For neonates anatomy is different: Halfway between the midpoint of palpebral fissure and the angle of the mouth.  Bosenberg. BJA 1995; 74: 506-508.

Not Always Top 5 - Laryngospasm

  • 100% O2
  • Laryngospasm notch pressure
  • CPAP or positive pressure ventilation
  • Lignocaine on the cords
  • Induction dose of propofol
  • Suxamethonium IV (1 to 2mg/kg) or IM (4mg/kg)

PS - Laryngeal notch pressure: Firm pressure to the notch behind the earlobe, bounded by the mastoid process, base of skull and condyle of mandible. Pressure on both sides in a cephalad and medial direction can terminate laryngospasm. The jaw should move anteriorly. Mechanism unknown.

Larson C. Anesthesiology. 1998 Nov,(5):1293-4

Not Always Top 5 - Emergence Agitation

  • Occurs in about 10% of children
  • Lasts about 20 minutes
  • Characterised by crying, lack of eye contact, non purposeful actions/verbalisations
  • Exclude other causes (pain, hypoxia, hypercarbia, hypotension, raised ICP, full bladder)
  • Clonidine 1mcg/kg IV works well

PS - Getting parents in to calm a child with emergence agitation is not helpful, as the child is in a dissociated state and will not usually respond. You will just end up with distressed parents too.  

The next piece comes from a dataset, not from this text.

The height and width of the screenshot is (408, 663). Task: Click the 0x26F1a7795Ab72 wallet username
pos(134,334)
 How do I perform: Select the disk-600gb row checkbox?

    Not Always Top 5 - Duchenne’s
    • Cardiac and respiratory function
    • No suxamethonium or volatile (anaesthesia induced rhabdomyolysis)
    • Reflux
    • Obese
    • Bleeding risk

    PS - An easy way to think about the problems of Duchenne’s is to remember that all muscle types are affected: striated muscle, cardiac muscle and smooth muscle. 

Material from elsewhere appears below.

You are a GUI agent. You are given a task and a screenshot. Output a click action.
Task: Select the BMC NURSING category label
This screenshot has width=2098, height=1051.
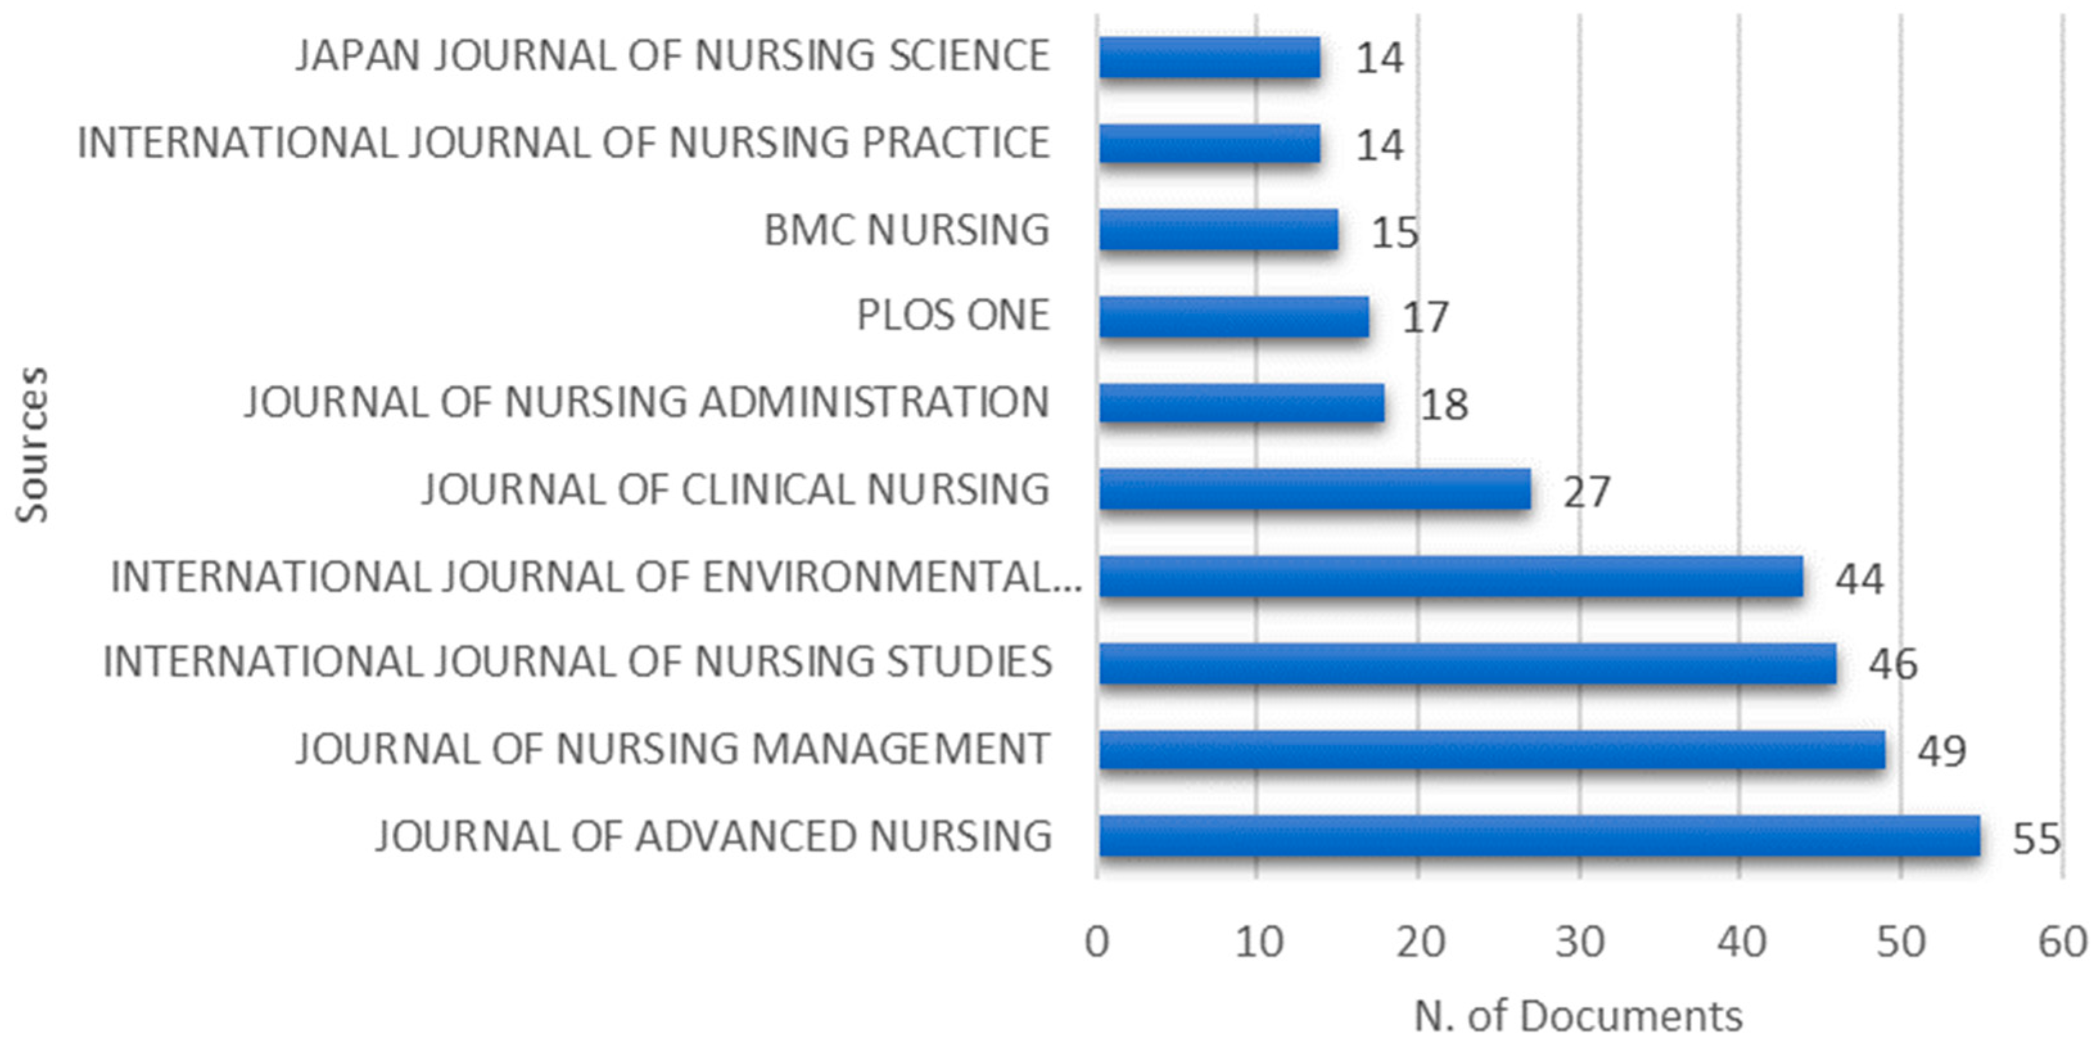[906, 230]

    Not Always Top 5 - Explained

    The Not Always Top 5 posts are aimed at registrars sitting the ANZCA final exam. They list a few important points by topic. Sometimes they’re 5 points, sometimes more, sometimes less. They are definitely not all inclusive! I found them useful to remember when I was preparing for the final SAQs and the viva. I thought that if I could remember three or more specific points about a topic then I was on the way to a pass mark. I still find them useful to think about in day to day practice, and they are a good starting point for teaching in the operating theatre.